Going through the entries below, count each line containing the word "computer". Report the number only.

======== DATA IN THIS EXERCISE

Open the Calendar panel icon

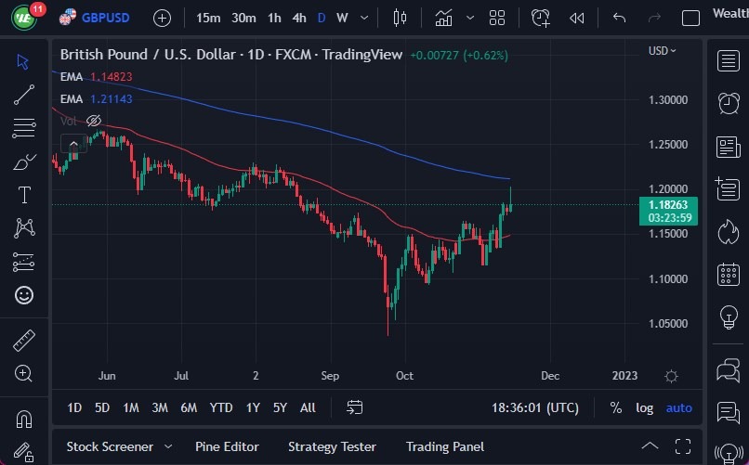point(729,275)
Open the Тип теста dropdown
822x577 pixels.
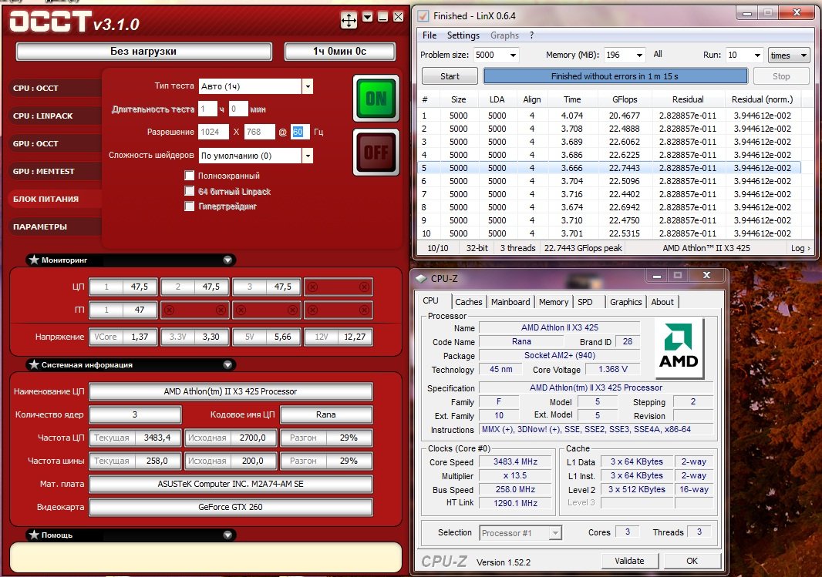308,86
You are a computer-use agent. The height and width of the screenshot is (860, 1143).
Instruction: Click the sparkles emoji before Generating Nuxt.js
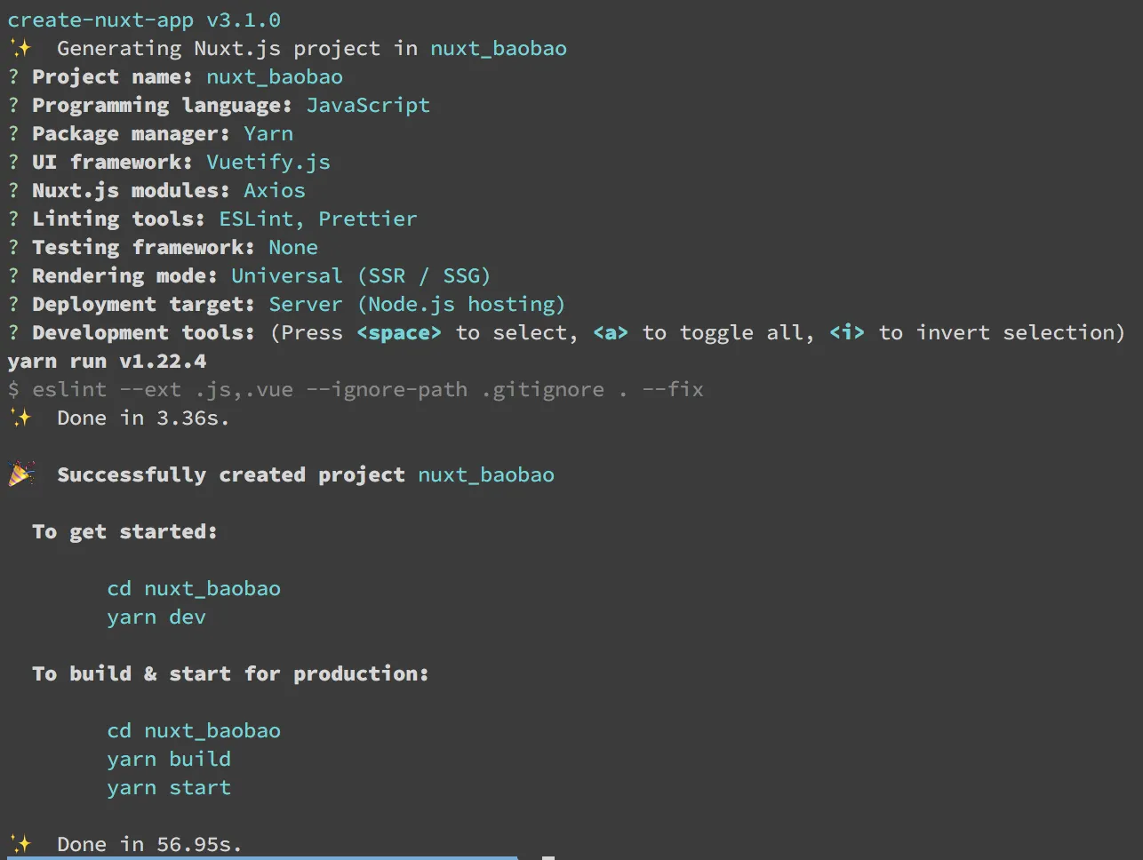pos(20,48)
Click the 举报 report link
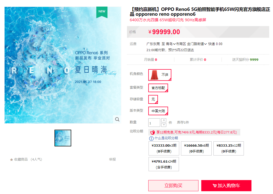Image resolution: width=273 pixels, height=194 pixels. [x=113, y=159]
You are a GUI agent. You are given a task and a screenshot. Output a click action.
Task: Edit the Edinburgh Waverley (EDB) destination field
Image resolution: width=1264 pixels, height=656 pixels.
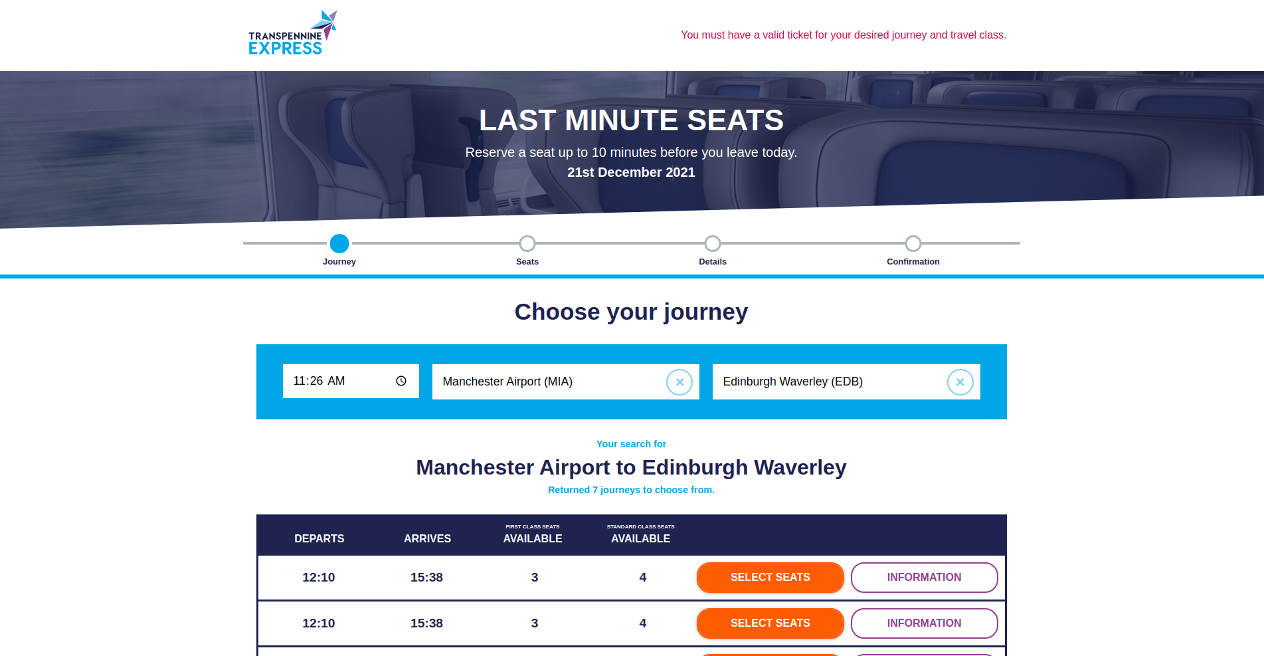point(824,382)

================
======== DATA IN THIS EXERCISE

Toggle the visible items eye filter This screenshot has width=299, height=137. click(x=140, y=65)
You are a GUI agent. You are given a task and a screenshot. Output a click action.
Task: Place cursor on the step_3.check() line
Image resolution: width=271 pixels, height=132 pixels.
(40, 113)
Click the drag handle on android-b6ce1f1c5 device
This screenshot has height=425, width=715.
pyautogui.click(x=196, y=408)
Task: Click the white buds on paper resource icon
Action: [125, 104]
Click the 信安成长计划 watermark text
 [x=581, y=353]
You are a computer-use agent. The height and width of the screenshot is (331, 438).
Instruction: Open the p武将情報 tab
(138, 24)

================

RESPONSE TO THE EXERCISE: 2